Steps away from Sen. Marco Rubio‘s Jacksonville office, a group of Jacksonville preachers thundered against the “immoral” tax bill in the U.S. Senate Tuesday.
The clergymen, brought together under the aegis of the “Faith in Public Life” group, called for Rubio and Sen. Bill Nelson to vote against the tax bill based on “religious” values.
Nelson has objected for weeks to the plan, saying that it needs “tremendous revisions” because it privileges corporate interests over those of small businesses and working families.
Rubio also has said he wanted to see more done for working families.
“Unless America’s tax code and our broader public policy does not begin to account for the struggles of working Americans who put in eight to 10 hours a day, five days a week, I think our political process will continue to become more raucous and more divisive,” he said earlier this month. “And America will struggle to solve not just its economic problems, but many of its other problems as well.”
The case the preachers made against the tax plan: it could cause 873,000 Floridians to lose health care, could boost the deficit by $1.5 trillion and could cut social programs.
The rhetoric they used was trenchant.
Rev. Linda D. Girouex called the plan “economic genocide.”

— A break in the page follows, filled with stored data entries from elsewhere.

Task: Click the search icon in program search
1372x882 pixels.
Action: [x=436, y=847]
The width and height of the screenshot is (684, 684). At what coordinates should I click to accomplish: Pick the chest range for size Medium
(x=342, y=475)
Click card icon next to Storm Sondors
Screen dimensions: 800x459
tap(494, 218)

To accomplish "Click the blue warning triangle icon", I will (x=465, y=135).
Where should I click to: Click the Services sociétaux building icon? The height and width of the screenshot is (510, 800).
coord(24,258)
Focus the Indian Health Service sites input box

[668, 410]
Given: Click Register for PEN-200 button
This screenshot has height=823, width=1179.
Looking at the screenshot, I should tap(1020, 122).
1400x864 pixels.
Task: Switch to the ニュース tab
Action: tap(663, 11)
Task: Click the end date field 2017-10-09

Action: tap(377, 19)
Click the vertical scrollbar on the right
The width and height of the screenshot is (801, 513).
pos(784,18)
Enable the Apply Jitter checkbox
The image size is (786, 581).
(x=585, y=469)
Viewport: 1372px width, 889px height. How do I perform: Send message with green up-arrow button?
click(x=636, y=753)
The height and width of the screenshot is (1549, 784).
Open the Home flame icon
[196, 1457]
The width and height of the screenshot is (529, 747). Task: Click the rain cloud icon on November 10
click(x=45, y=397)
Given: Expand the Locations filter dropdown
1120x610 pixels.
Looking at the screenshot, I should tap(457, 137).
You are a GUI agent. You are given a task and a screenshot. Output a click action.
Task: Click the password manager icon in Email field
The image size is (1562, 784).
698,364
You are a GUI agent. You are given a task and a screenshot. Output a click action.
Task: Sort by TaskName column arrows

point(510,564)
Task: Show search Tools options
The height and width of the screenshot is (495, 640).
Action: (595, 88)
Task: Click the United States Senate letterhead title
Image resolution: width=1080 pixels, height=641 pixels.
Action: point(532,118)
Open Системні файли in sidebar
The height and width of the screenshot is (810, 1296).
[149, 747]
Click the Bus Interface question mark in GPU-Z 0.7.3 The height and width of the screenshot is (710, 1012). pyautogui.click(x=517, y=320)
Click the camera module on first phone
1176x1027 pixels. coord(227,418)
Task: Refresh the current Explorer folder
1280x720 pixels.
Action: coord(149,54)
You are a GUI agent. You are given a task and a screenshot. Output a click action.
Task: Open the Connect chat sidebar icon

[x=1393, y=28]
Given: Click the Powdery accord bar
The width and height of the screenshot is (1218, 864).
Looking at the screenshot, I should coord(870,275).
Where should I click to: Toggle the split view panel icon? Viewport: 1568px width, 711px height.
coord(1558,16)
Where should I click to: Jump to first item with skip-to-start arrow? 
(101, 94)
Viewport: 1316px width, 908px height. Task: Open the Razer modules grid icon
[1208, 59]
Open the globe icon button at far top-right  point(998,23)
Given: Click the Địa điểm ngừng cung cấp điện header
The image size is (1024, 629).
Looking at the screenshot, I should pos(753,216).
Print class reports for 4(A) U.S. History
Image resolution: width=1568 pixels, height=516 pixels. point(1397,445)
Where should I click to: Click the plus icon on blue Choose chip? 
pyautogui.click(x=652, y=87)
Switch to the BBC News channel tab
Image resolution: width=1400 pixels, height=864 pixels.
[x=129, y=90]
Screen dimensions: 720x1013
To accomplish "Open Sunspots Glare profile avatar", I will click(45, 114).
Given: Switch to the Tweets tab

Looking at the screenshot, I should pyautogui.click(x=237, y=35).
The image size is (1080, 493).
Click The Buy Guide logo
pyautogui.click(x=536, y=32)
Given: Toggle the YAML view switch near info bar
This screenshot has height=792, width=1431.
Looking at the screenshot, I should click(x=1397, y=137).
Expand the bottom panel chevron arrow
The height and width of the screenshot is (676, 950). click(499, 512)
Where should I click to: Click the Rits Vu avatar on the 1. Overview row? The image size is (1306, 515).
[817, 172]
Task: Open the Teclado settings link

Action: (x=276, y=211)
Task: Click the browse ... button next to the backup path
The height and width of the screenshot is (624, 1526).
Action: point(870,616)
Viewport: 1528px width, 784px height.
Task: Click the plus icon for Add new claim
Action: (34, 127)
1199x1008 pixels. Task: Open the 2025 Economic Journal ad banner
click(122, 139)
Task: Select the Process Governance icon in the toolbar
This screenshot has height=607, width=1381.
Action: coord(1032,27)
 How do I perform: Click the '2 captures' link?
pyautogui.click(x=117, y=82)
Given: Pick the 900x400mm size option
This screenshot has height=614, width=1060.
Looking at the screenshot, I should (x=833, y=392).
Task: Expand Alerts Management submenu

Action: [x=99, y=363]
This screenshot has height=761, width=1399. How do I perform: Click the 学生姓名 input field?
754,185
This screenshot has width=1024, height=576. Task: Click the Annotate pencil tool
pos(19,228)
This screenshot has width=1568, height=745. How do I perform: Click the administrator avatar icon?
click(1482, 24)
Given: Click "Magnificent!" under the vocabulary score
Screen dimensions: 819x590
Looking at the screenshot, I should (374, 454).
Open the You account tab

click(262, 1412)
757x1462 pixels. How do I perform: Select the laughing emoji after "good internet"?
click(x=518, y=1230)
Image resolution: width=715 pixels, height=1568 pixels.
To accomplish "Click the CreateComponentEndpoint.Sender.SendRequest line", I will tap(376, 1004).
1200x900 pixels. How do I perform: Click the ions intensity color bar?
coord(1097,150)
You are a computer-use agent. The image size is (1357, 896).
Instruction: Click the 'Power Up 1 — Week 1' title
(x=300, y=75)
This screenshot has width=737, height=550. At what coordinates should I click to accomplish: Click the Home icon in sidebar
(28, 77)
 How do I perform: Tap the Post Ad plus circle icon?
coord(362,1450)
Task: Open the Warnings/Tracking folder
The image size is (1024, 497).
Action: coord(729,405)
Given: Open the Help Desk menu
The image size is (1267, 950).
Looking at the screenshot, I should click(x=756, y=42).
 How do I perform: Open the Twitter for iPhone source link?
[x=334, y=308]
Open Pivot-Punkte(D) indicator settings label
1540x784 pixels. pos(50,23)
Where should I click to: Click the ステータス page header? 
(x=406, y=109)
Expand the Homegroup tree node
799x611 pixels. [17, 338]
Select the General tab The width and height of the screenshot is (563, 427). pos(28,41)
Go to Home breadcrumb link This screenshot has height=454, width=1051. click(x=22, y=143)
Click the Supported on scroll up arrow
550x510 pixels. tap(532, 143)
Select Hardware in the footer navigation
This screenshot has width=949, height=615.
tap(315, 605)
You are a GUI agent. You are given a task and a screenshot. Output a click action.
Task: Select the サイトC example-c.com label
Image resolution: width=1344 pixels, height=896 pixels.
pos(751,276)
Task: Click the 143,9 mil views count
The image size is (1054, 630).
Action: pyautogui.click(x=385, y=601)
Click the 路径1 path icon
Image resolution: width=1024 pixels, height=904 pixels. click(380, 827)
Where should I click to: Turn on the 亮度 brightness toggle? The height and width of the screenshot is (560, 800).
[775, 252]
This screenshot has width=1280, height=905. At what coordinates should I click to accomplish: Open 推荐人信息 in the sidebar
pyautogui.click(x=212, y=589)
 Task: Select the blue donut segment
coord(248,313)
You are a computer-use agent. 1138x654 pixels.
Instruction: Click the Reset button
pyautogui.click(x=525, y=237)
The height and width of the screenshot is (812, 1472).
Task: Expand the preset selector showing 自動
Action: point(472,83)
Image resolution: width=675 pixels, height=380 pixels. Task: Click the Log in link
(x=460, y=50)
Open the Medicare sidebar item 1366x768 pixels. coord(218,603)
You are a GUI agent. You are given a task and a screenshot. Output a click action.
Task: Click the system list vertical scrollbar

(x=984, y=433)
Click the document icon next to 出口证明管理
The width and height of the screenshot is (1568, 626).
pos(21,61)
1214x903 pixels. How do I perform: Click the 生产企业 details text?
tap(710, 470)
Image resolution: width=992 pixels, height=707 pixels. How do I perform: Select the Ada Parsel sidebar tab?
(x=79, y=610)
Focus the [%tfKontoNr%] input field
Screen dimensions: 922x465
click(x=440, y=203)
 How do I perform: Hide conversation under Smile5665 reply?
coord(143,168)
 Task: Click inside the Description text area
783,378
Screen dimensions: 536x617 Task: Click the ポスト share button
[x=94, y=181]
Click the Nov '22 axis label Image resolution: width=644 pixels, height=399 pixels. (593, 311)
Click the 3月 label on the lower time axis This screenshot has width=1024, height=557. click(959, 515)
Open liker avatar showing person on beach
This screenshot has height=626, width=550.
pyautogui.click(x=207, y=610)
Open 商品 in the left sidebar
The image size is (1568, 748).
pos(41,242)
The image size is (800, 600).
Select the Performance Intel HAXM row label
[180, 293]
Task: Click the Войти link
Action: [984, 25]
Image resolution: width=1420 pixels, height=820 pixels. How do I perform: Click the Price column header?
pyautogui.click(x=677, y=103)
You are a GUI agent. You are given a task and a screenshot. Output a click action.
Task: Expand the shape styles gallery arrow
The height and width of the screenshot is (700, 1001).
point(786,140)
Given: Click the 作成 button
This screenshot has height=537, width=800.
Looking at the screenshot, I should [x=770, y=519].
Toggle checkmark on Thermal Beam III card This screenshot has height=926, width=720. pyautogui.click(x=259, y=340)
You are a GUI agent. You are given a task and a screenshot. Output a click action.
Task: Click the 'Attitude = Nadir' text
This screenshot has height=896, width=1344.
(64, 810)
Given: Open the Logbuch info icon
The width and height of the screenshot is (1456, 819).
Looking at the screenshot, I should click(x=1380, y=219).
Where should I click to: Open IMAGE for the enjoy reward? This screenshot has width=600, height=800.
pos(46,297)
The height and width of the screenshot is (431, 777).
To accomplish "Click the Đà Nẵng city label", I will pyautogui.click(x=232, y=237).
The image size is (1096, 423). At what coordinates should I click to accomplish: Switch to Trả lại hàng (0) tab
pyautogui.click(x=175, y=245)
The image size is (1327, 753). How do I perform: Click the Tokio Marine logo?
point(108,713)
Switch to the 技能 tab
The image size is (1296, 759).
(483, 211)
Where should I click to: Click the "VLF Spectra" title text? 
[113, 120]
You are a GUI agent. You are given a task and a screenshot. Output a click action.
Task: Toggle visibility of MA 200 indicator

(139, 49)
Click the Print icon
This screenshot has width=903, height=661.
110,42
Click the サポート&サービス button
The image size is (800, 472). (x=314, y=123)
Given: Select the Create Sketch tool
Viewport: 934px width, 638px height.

Elder Lee Harris of the of the African-American Ministers Leadership Conference expressed similar sentiments, saying the plan “will destroy certain people,” including poor people and people of color.
Calling the plan “neo-slavery” and saying it amounted to “ethnic cleansing of people of color,” Harris likened it to “chattel slavery … Jim Crow … mass incarceration” in its impact, which would include cuts to Medicaid and food stamps, while removing the ability to deduct student loan interest payments.
“Plantations grow bigger, and only the plantation owners reap the benefits,” Harris said.
Pastor Avery Garner described the “unholy contract” as an “attack on American families,” before making a direct appeal to Sen. Rubio.
“I have seen that you have your own doubts about this legislation,” Garner said. “You can vote no.”